Their Current Address is “Our Town”

Cast members, many new to acting, talk about their experience

by Alison Rooney

The Hudson Valley Shakespeare Festival’s community-inspired and populated production of Thornton Wilder’s Our Town, which will be presented over Labor Day weekend at four locations, including Peekskill, Garrison and Newburgh, sold out of its free tickets in just about an hour on the day they were offered. (A small number of tickets will be made available in late August via pop-up booths; see for updates.)

For the cast, which is made up of people from all walks of life and from all over the region, this has only added to the rewards of becoming part of this production. The Highlands Current asked a few of them about their experience in rehearsals and their thoughts about the character they are portraying. We will post new profiles each week up to show time.

Nathaniel Ramos

What’s your name, where are you from and what do you do for a living?
My name is Nathaniel Ramos. I’m from Beacon and I’m going into the sixth grade at Rombout Middle School. I’m a tap dancer and I love doing theater. I’ve been singing since I could talk.

What’s something we should know about your role — either something Thornton Wilder refers to, or something you’ve come up with yourself?
The show Our Town is pretty deep. I play a Baseball Player who teases George right before his wedding. I help provide some comic relief at a really serious part in the show.

Nathaniel Ramos (Photo by Ashley Garrett)

Nathaniel Ramos (Photo by Ashley Garrett)

What has surprised you most about the workshop/rehearsal process?
The rehearsal process for this show is like nothing I’ve been a part of before. The director, John Christian Plummer, really wants us all to get to know each other. We did a lot of warm-ups and ice-breaking exercises. I have enjoyed meeting all the different cast members. It’s cool having a show called Our Town filled with regular people from our towns.

In what way does Our Town resonate with you most?
Our Town
tells me that everyone should pay attention. We should try to enjoy and treasure every minute in our lives because it doesn’t last forever.
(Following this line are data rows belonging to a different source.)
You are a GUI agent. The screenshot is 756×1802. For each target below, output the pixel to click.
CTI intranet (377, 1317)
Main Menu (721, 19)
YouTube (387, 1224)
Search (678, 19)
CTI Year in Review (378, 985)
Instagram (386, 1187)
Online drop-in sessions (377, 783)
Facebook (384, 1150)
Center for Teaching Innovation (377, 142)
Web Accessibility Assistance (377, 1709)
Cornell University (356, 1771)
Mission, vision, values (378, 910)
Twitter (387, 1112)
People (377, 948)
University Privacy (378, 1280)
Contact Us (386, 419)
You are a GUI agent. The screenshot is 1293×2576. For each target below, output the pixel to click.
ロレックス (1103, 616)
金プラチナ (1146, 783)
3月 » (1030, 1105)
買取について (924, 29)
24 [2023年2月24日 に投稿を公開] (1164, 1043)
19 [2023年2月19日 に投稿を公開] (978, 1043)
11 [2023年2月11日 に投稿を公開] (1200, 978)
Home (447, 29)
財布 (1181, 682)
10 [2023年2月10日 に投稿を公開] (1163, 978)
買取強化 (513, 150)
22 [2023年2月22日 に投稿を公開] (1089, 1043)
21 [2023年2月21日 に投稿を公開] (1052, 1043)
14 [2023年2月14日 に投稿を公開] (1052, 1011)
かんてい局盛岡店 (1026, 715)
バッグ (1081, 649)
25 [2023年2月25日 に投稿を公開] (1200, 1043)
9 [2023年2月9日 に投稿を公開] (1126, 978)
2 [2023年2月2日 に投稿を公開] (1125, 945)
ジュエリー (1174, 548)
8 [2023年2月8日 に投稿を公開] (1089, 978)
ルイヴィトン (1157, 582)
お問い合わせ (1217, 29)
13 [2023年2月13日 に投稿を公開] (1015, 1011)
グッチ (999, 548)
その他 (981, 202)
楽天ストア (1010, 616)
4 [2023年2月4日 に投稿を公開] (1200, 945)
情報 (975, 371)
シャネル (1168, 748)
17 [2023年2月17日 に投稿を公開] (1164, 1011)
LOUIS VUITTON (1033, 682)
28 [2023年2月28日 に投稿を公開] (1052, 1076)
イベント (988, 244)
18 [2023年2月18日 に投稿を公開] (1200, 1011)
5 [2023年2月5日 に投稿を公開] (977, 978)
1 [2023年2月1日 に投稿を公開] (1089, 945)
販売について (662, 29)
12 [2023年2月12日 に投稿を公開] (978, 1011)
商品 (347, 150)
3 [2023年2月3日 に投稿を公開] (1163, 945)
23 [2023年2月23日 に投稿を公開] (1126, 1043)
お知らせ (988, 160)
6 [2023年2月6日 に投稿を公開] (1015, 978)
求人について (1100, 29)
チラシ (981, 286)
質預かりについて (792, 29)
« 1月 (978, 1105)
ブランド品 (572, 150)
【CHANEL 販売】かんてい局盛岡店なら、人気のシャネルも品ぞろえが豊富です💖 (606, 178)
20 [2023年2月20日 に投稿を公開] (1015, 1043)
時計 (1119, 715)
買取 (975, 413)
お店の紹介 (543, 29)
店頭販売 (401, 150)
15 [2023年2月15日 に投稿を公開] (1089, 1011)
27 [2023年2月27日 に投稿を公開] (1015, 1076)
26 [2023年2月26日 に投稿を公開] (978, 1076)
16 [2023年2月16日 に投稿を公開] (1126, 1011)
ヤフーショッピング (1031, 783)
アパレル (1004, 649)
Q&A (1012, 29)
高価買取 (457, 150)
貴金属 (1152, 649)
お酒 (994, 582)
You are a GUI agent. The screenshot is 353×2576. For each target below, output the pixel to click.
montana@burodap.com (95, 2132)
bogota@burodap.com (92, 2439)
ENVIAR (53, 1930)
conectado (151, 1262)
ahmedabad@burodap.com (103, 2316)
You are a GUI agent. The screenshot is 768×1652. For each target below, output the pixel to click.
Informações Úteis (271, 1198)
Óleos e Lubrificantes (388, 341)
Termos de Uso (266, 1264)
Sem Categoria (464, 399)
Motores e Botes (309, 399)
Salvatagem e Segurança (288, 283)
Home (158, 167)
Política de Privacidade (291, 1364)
Even though I’m really young, it reminds me to appreciate what I have and to not take what I have for granted.

Tim Harbolic

What is your name, where are you from and what do you do for a living?
My name is Tim Harbolic, I was born and raised in Buchanan. I work in Commercial Operations for A&E Television Networks where I build digital commercial traffic logs for the History Channel.

What is something we should know about your Role?
George is a typical teenage boy who faces some serious life decisions, decisions that we all eventually have to make. Preparing for this role has really caused me to sit and think about all of the times when I stopped whatever I was doing and thought “If I knew then, what know now.” Becoming George has helped me realize that life is about the experience. It is about living and most importantly that, in the end, you have to go with your gut instinct and never look back.

Tim Harbolic (Photo by Ashley Garrett)

Tim Harbolic (Photo by Ashley Garrett)

What has surprised you most about the workshop and rehearsal process?
This process has really been quite an experience. From walking around with shoes on our heads during rehearsals to the moments we were trying to jump rope while looking a stranger in the eye during the workshops, it is safe to say that I don’t really know how to explain the things that I am learning. The one thing I do know: it is making me feel a lot more comfortable with myself and strangers on a daily basis.

In what way does Our Town resonate with you the most?
Our Town
is truly a timeless piece. It is timeless because no matter the year, people will read this play and be able to relate. It is about love, life, time, community, change, life and death. The reason this play has touched me is because it explains the layers of walls that we surround ourselves with, in order to feel comfortable. It explains the big meaning of life in a much simpler fashion for all to relate.